START Data in this exercise

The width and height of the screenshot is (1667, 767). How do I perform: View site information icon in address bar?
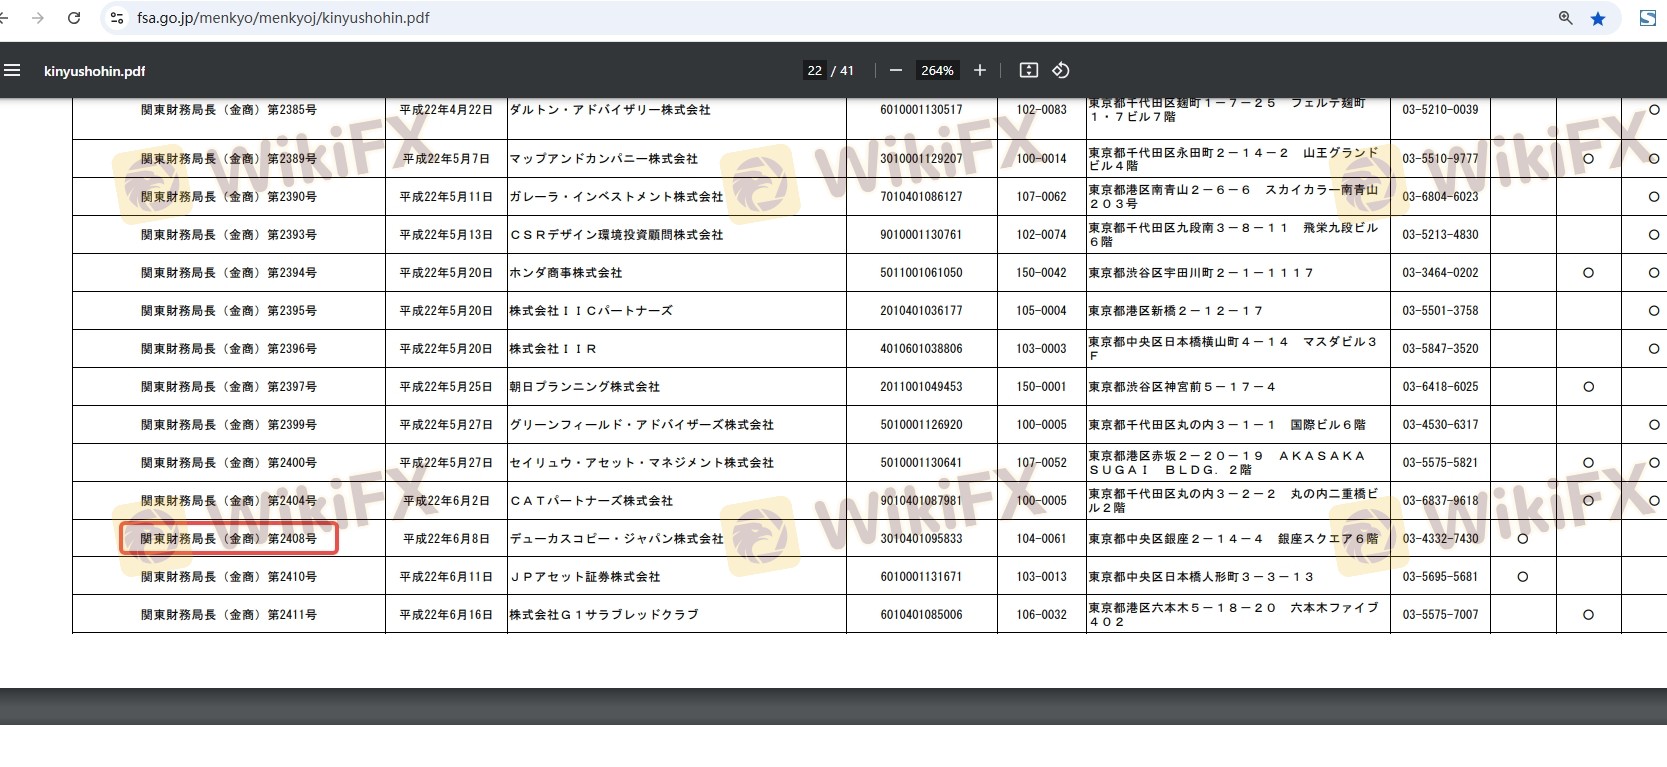pos(117,18)
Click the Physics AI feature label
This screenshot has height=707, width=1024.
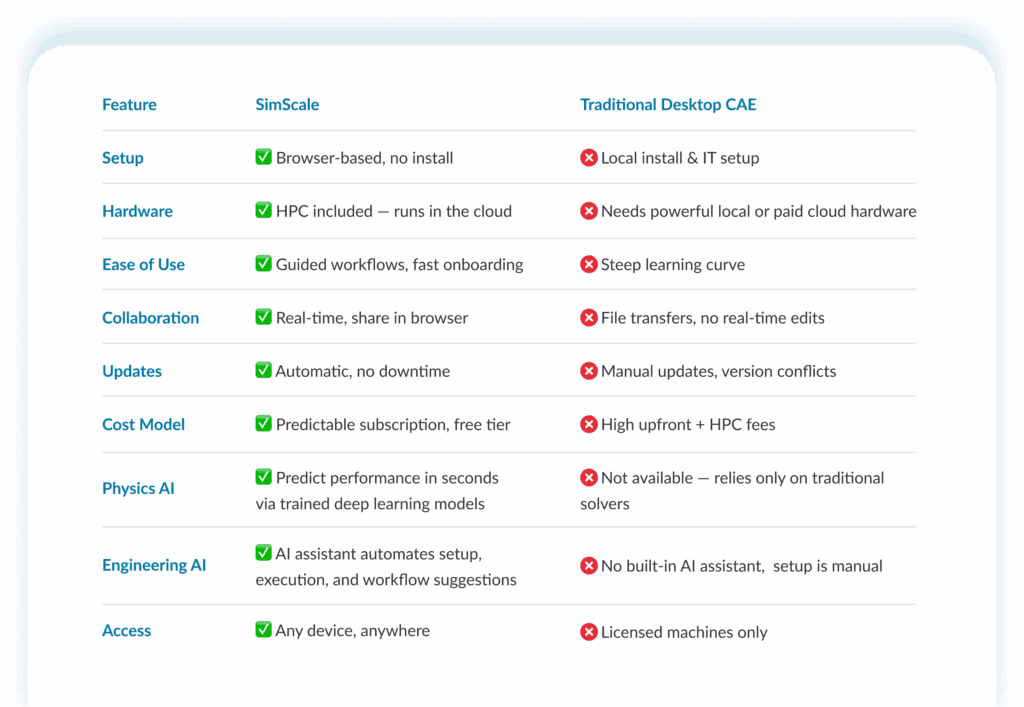(x=138, y=488)
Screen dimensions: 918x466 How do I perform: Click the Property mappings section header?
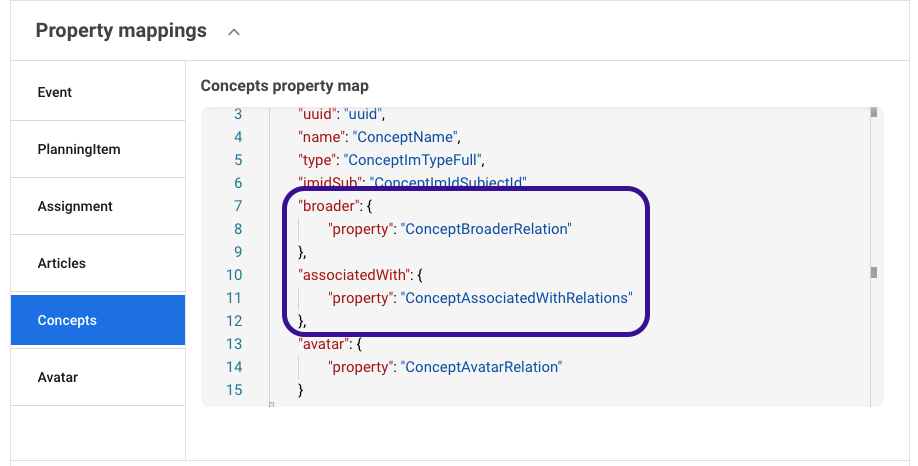pyautogui.click(x=121, y=31)
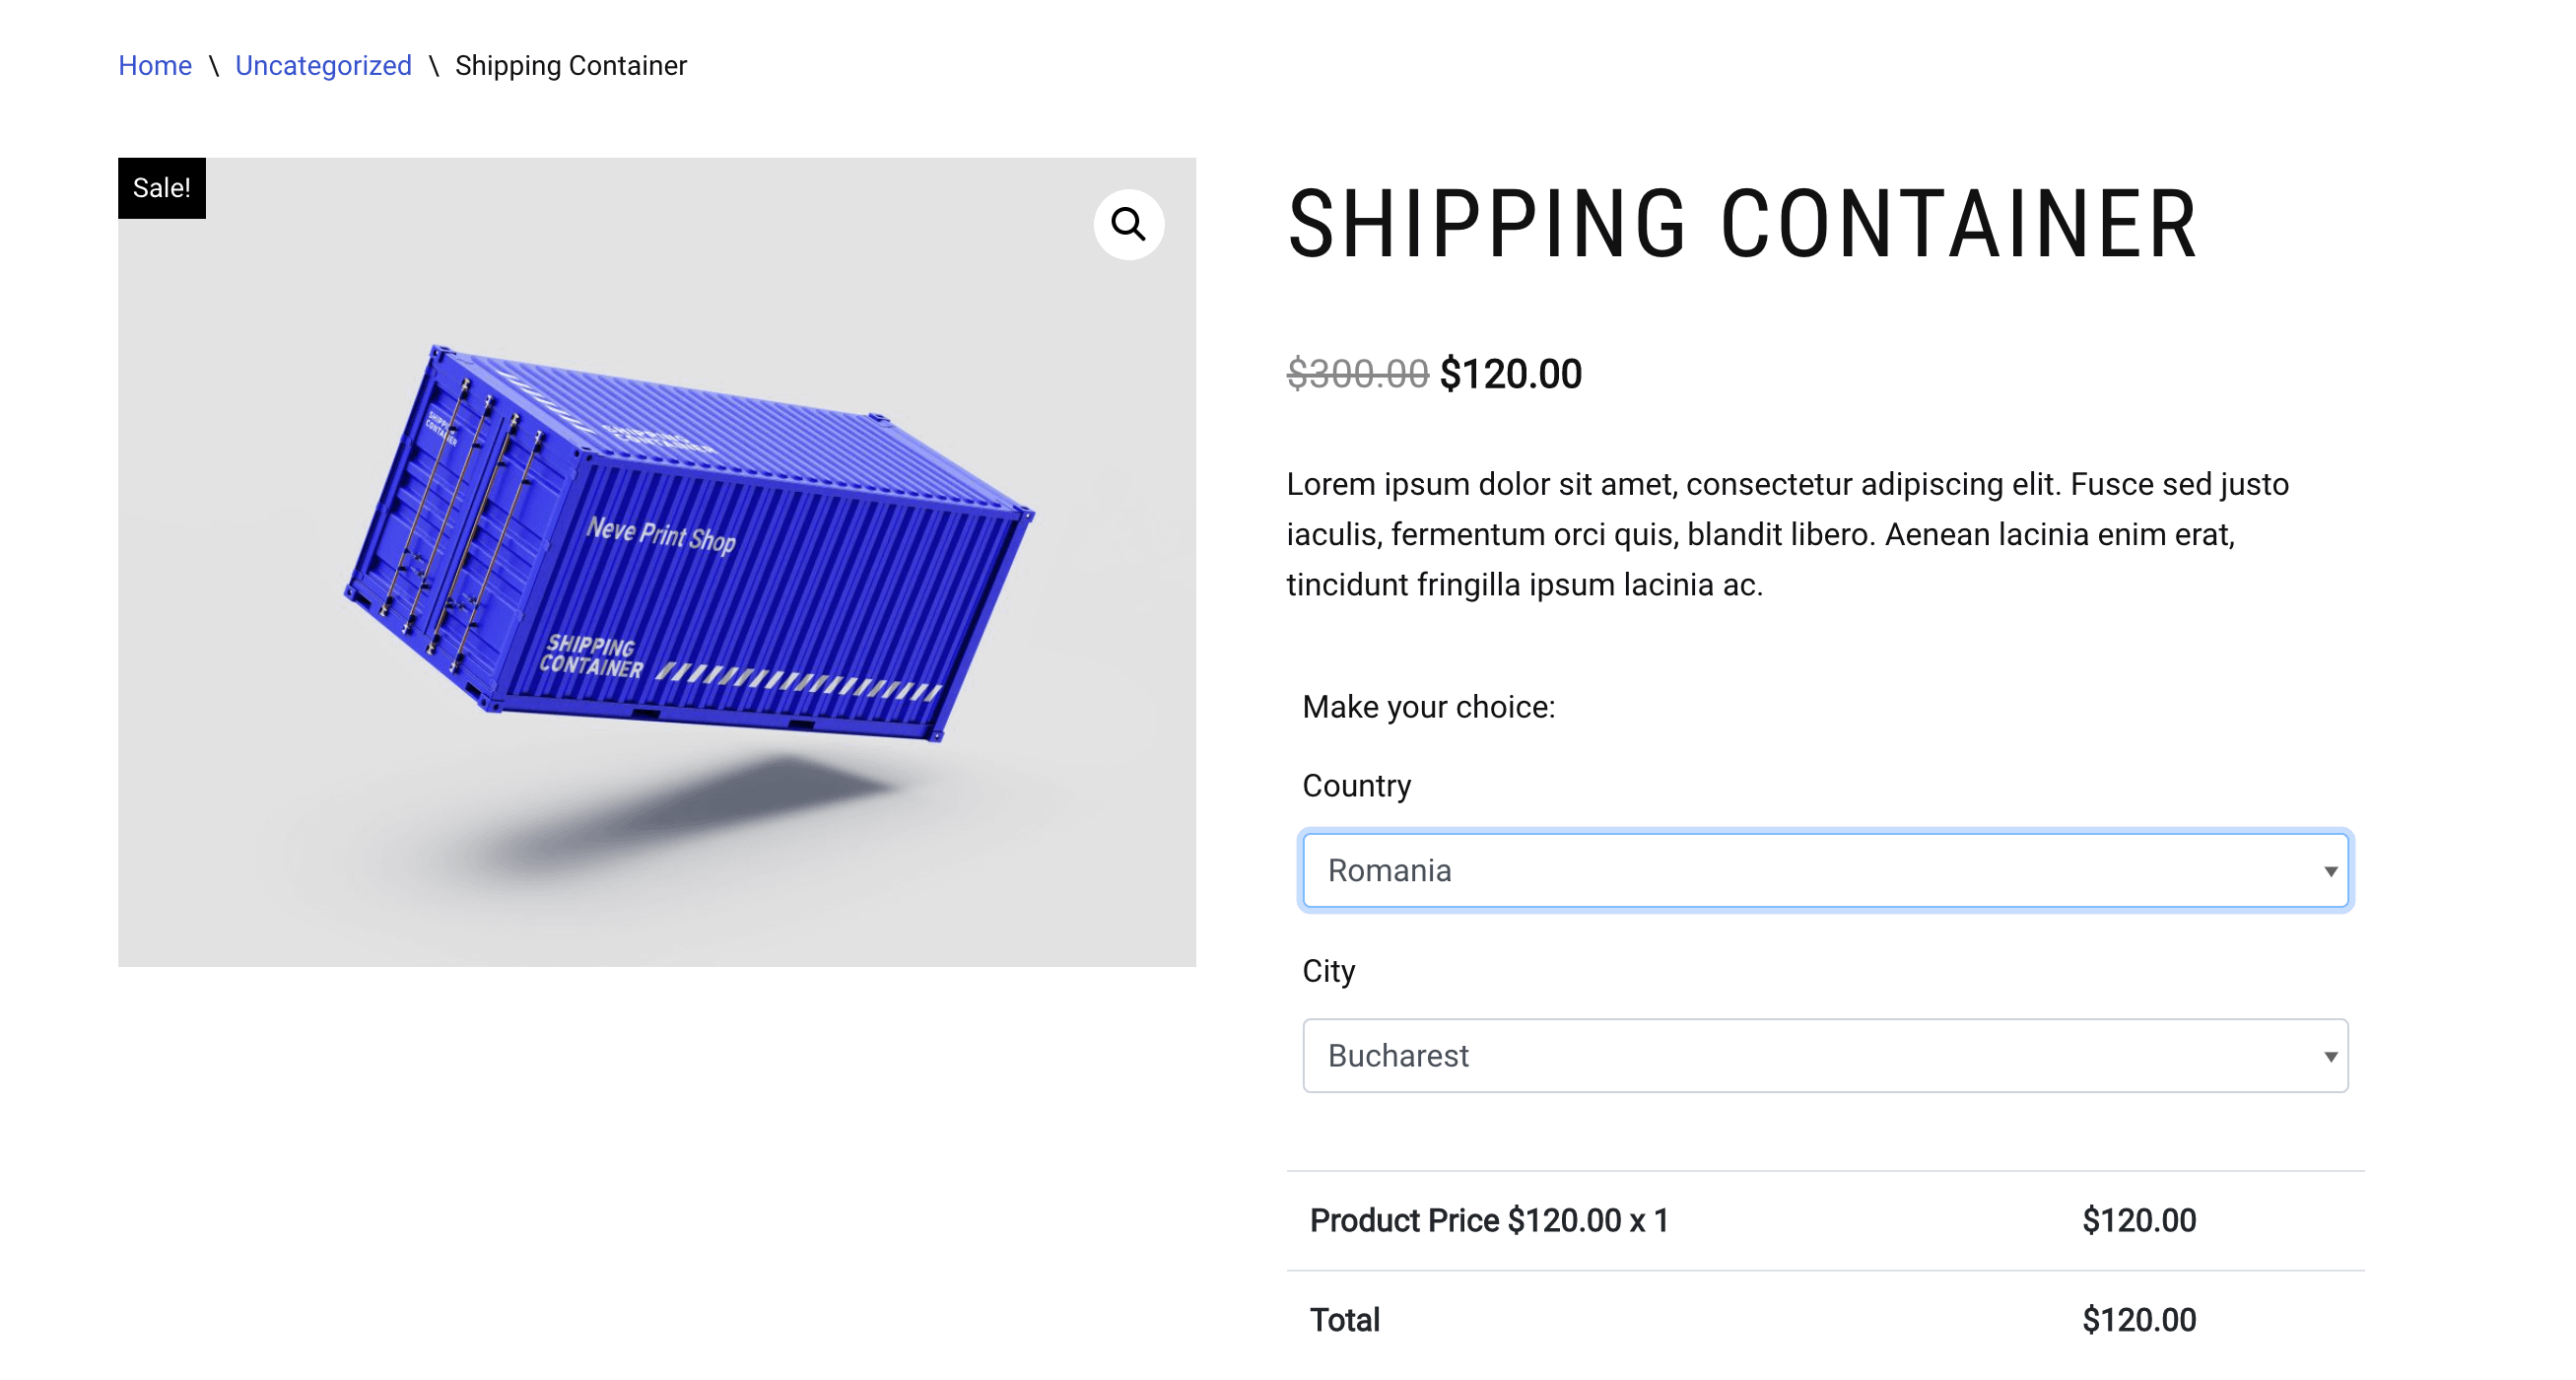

END Data in this exercise

Reproduce every record above word for word. Leave the pictures out.

The width and height of the screenshot is (1667, 767). How do I perform: View site information icon in address bar?
pos(117,18)
Click the Physics AI feature label
This screenshot has height=707, width=1024.
(x=138, y=488)
Screen dimensions: 918x466 How do I perform: Click the Property mappings section header?
pyautogui.click(x=121, y=31)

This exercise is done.